***** Texte extrait *****

Ni le CD-ROM ni l’édition en fac-dissimilé n’offrent d’apparat critique, qui représente un autre travail, considérable. Tous les rabelaisants rêvent d’une édition totale, assortie de tous les hypertextes imaginables, compilant les notes intégralement citées des éditions antérieures, donnant tout aussi intégralement les sources et les interprétations, accompagnées d’une riche iconographie, de traductions, de glossaires et de liens avec les dictionnaires d’époque. Penser la navigation d’une telle édition hypercritique n’est pas une petite entreprise, et nous manquons encore d’exemples qui permettent de tester l’ergonomie de la sur-information [7]. On imagine à peu près ce qu’elle peut être sur un écran 20 pouces multi-fenêtres; mais qu’en restera-t-il sur un e-book ou un Palm-Pilot ?

Une deuxième version Internet est en préparation et ne sera probablement pas limitée à Rabelais, puisque les universités de Clermont-Ferrand et de Poitiers disposent d’un assez grand nombre de textes numérisés; des collaborations avec d’autres organismes et éditeurs possédant des textes de même nature s’avèrent possibles. Le projet « Humanistica », mené à Poitiers dans sa phase exploratoire avec la collaboration de la société IBM, et conçu prochainement pour une phase pré-industrielle, a pour objectif de constituer un outil de consultation optimisé.

II. Le projet « Humanistica » et ses implications éditoriales

Il y a plusieurs manières d’aborder le problème de l’hétérographie. L’idée qui préside à l’élaboration de l’outil Humanistica est non pas de partir d’une analyse spécifique de l’état de langue en question, mais d’évaluer les résultats d’un outil existant, conçu pour le français contemporain, et adapté à un corpus à graphie variable. Une autre approche en cours de développement est celle que poursuit le laboratoire de Fontenay-St Cloud (A. Salem, S. Heiden, S. Prévost) sur l’ancien et le moyen français, dont les résultats prometteurs ont été exposés au dernier colloque de la JADT en même temps que les nôtres [8]. Notre objectif étant non pas d’obtenir une analyse syntaxique fine permettant d’aboutir à une typologie des textes littéraires mais de faciliter la consultation et l’extraction de données à partir d’un corpus français, les deux projets sont plus complémentaires que concurrents.

***** Données fournies *****

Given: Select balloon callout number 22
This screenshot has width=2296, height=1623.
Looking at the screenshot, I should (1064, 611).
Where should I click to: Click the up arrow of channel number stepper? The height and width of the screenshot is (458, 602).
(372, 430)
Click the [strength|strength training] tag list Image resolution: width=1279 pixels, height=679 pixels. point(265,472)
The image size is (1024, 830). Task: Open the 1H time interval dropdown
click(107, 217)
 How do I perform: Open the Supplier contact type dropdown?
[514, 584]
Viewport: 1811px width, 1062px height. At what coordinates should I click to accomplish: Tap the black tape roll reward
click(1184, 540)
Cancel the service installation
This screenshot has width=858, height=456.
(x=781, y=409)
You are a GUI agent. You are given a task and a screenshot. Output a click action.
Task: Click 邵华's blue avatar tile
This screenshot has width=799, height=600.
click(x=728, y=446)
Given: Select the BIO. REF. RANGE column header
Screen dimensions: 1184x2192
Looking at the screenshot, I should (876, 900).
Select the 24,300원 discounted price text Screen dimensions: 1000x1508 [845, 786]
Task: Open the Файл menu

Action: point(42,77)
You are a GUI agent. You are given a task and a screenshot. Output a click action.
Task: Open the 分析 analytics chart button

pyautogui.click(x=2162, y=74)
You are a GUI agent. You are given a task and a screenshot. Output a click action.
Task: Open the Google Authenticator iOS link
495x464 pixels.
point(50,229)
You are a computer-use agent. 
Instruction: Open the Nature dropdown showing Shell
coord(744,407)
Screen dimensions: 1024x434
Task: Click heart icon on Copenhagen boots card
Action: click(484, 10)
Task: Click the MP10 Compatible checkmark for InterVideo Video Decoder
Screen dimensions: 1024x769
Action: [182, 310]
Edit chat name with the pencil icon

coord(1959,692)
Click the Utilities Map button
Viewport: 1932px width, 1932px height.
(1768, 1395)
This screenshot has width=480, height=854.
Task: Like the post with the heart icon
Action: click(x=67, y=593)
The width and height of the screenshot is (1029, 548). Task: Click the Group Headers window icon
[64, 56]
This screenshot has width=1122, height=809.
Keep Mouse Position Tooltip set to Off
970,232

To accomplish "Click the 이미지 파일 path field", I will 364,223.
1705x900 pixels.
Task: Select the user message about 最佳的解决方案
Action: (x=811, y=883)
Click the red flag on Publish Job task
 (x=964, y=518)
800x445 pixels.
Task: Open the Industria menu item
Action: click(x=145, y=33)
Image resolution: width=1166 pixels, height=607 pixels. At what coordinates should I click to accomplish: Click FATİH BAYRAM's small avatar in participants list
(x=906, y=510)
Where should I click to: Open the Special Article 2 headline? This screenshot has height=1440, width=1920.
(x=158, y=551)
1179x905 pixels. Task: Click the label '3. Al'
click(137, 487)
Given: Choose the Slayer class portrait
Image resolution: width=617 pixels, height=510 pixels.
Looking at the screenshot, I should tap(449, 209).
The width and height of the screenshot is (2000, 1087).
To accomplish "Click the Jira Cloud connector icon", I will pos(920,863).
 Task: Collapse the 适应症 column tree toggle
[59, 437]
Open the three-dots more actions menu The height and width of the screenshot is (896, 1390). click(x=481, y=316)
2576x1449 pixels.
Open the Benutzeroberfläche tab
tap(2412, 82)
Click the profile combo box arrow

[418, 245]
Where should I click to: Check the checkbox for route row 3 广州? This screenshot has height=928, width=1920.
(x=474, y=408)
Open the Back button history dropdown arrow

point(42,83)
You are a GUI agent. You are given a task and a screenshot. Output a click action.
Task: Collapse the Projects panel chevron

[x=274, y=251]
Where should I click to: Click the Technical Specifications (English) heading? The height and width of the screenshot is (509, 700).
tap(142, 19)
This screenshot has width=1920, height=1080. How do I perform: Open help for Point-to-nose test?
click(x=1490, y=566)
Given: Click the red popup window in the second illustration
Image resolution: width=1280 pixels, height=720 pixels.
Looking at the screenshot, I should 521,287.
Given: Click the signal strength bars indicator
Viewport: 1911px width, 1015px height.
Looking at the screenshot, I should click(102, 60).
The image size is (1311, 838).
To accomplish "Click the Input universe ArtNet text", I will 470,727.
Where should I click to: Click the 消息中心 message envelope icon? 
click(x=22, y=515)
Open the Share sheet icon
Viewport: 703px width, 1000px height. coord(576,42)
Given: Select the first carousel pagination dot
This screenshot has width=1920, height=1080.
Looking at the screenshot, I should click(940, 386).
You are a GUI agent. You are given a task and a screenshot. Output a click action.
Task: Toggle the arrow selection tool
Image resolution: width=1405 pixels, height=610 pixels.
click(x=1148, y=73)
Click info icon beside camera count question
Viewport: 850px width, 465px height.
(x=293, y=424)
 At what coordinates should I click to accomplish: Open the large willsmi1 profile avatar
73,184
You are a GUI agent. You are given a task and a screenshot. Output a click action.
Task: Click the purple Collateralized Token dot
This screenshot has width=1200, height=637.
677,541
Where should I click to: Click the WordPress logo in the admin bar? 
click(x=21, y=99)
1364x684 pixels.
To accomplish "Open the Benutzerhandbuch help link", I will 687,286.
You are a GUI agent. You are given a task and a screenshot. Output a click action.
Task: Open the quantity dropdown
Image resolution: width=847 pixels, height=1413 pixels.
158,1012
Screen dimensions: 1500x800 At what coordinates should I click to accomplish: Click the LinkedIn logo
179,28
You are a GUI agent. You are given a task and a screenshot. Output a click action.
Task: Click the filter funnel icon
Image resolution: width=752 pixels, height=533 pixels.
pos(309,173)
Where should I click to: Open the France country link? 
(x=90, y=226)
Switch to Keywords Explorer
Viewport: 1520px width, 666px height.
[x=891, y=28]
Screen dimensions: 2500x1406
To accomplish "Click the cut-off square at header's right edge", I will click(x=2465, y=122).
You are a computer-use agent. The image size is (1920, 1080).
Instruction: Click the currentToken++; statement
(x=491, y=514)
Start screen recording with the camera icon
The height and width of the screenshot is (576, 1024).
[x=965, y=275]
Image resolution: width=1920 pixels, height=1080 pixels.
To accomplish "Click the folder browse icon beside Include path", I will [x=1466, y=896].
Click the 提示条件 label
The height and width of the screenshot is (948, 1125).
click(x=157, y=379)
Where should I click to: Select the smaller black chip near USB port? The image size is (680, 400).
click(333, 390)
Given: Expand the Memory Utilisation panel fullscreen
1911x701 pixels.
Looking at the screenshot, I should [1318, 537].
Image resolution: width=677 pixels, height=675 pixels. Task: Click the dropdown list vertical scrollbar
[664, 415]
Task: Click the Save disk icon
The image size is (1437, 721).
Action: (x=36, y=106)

*****

Selon le texte extrait, avec quelle société le projet « Humanistica » a-t-il été mené à Poitiers dans sa phase exploratoire ?

Avec la société IBM.